Un recente studio coordinato dall’Università Cattolica del Sacro Cuore, in collaborazione con le Università di Verona e del Molise, ha acceso i riflettori sul ruolo dei caregiver familiari, offrendo uno sguardo più articolato e meno stereotipato su chi si prende cura quotidianamente di una persona fragile.

La ricerca, condotta su un campione di oltre 1.500 persone, mostra come il caregiver non sia sempre un soggetto completamente isolato, ma spesso il nodo di una rete di relazioni, fatta di familiari, amici, vicinato e contatti sociali. Solo una minoranza dei caregiver risulta priva di qualsiasi forma di supporto, mentre per molti esiste un capitale relazionale che può – e deve – essere riconosciuto e sostenuto.
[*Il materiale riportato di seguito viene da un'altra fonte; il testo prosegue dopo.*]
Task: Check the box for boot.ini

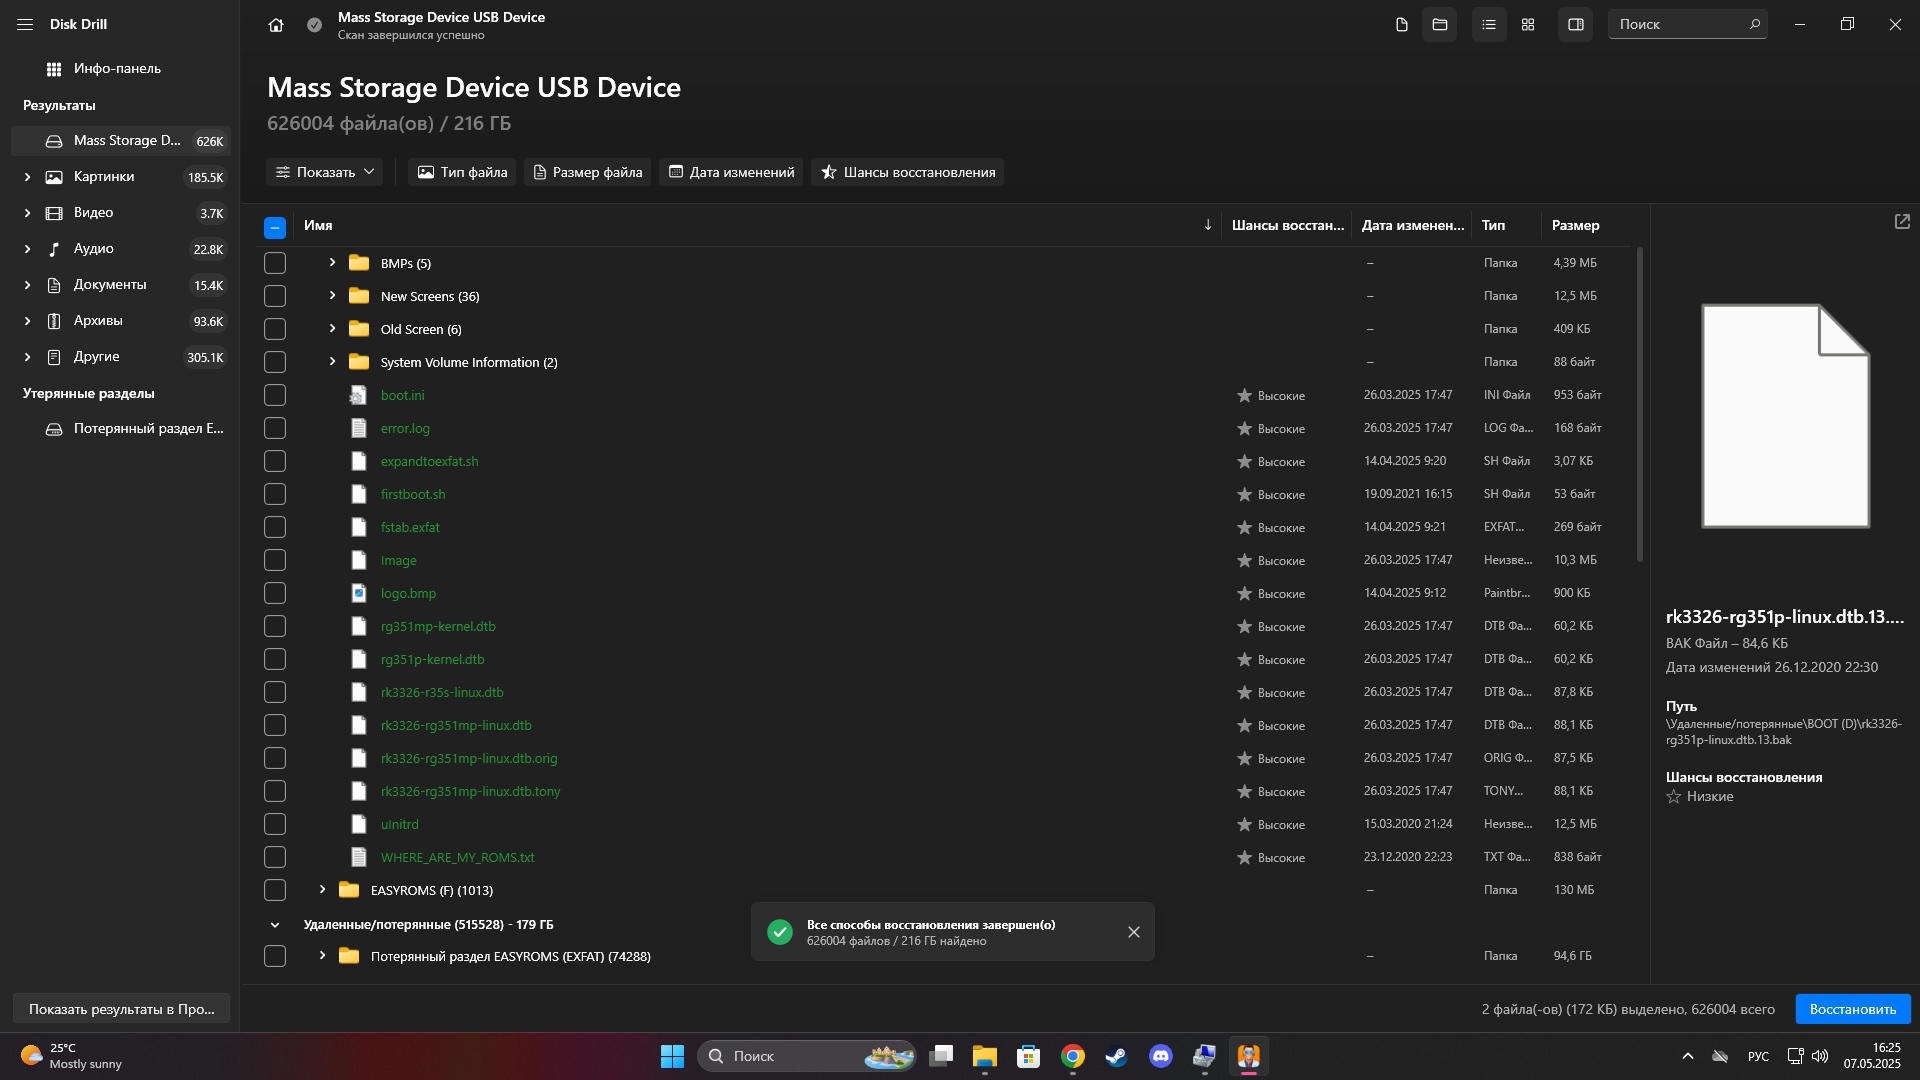Action: pos(275,396)
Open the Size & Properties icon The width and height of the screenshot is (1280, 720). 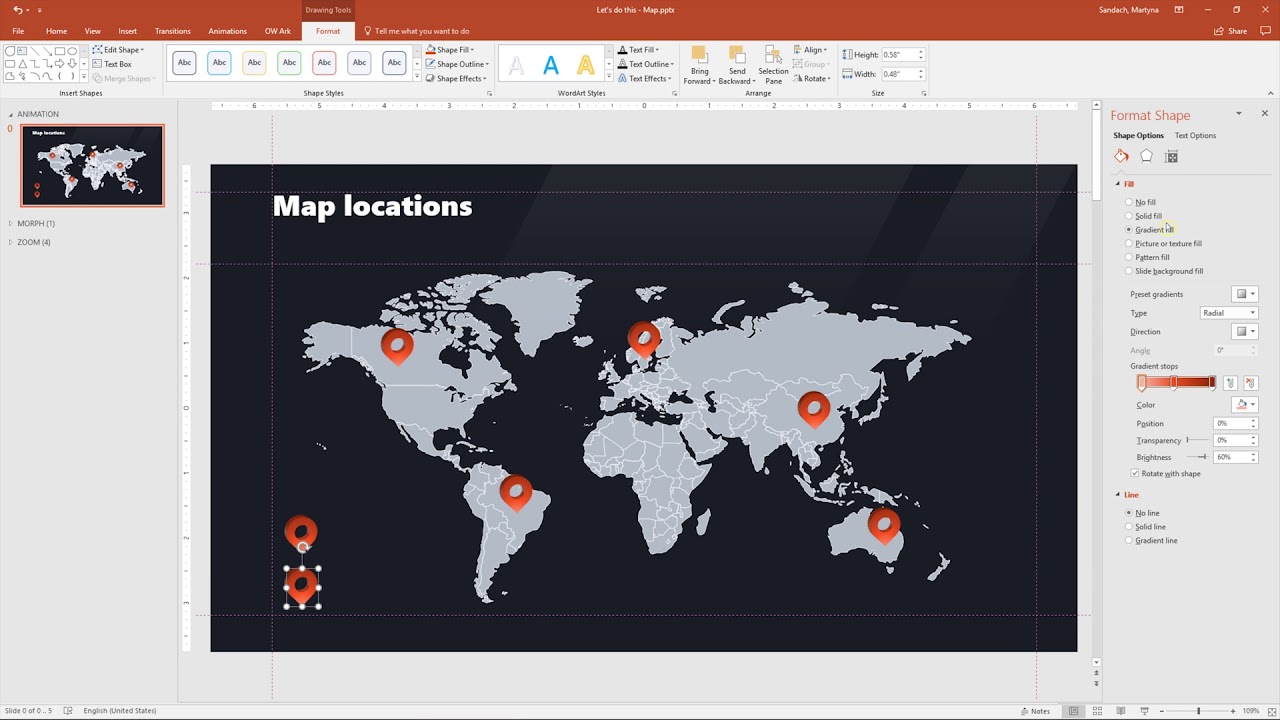1171,156
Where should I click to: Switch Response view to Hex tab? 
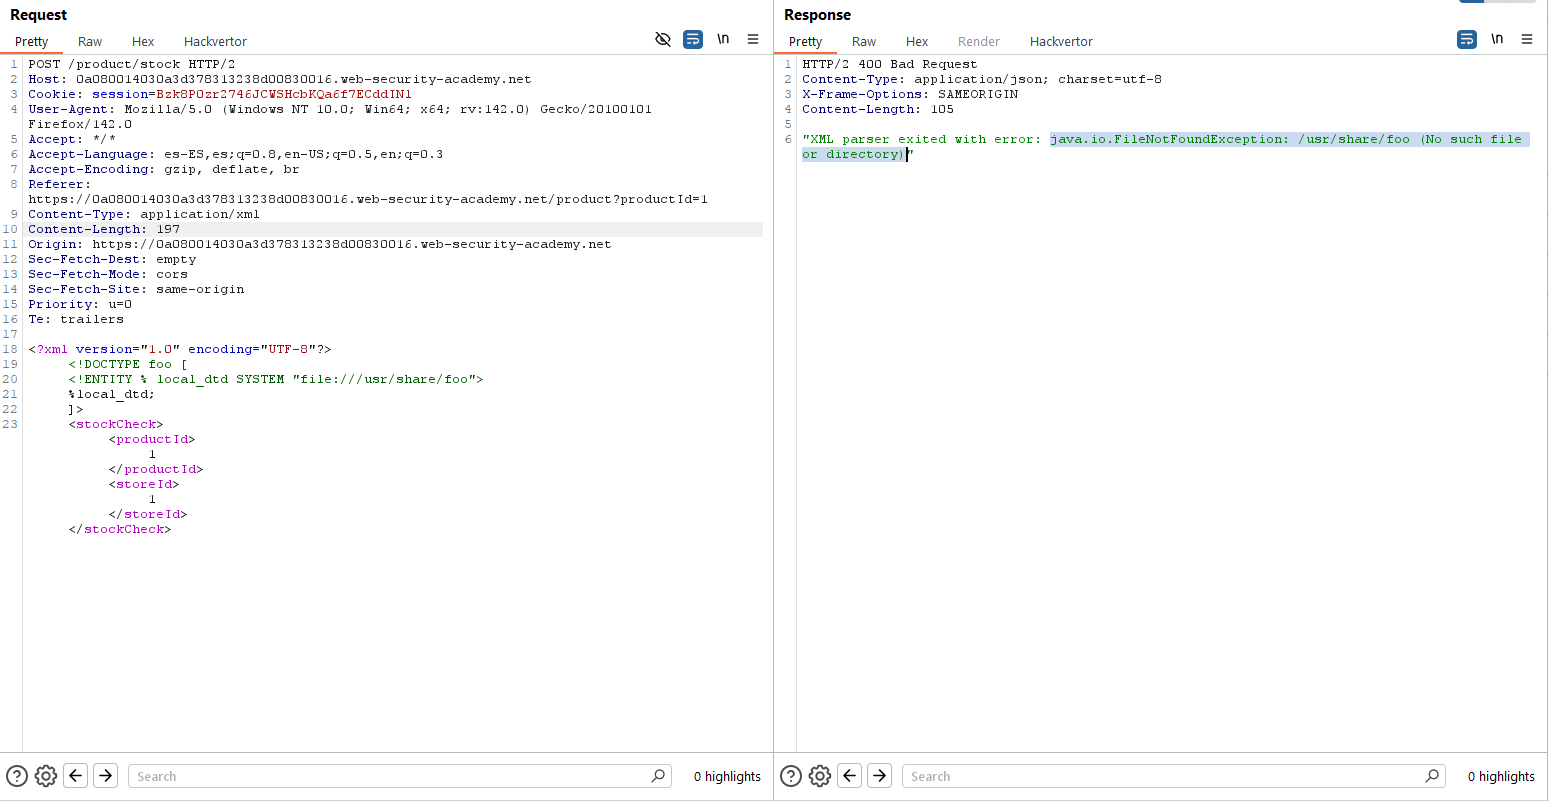click(x=917, y=42)
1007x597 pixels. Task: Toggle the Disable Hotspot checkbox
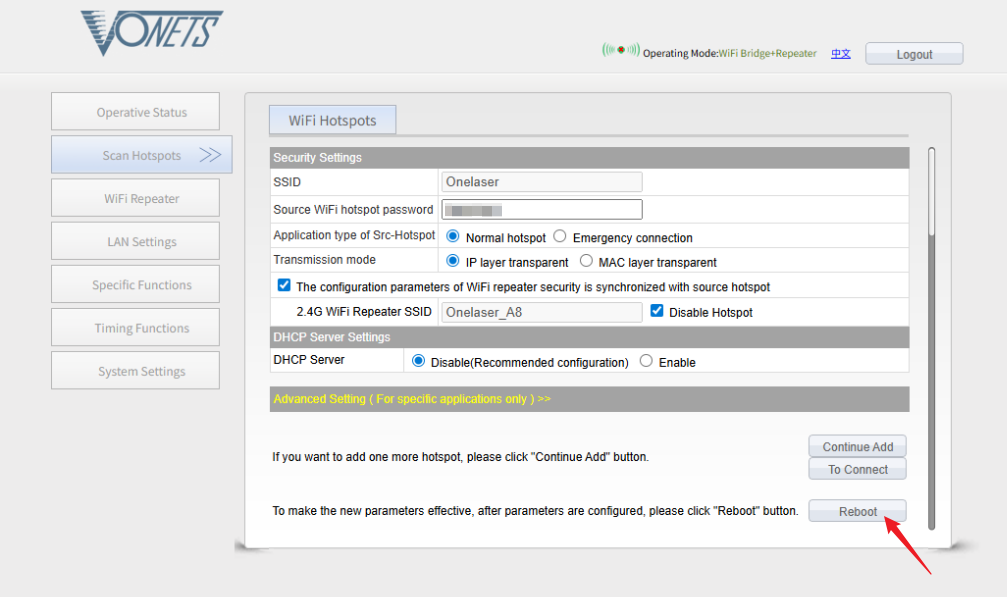[657, 311]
Lo studio, che è stato ripreso e approfondito da diverse testate nazionali, invita a cambiare prospettiva: non concentrarsi solo sulla singola figura del caregiver, ma sul caregiving come processo relazionale che coinvolge più persone e che dura nel tempo.

È un tema che tocca da vicino anche l’esperienza dell’Hospice: molti pazienti arrivano dopo mesi o anni di assistenza familiare intensa, che lascia segni profondi non solo sul corpo, ma anche sul vissuto emotivo di chi ha accompagnato la malattia.

Per questo, parlare di caregiver significa parlare di cura a tutto tondo, di reti di sostegno, di attenzione non solo al malato, ma anche a chi gli è stato accanto lungo il percorso.

L’Hospice, quindi, diventa l’ultimo anello della rete di sostegno ai caregiver (che spesso non lo conoscono) prendendosi cura di tutti, malati e chi li assiste da tempo, nell’ultimo tratto di strada.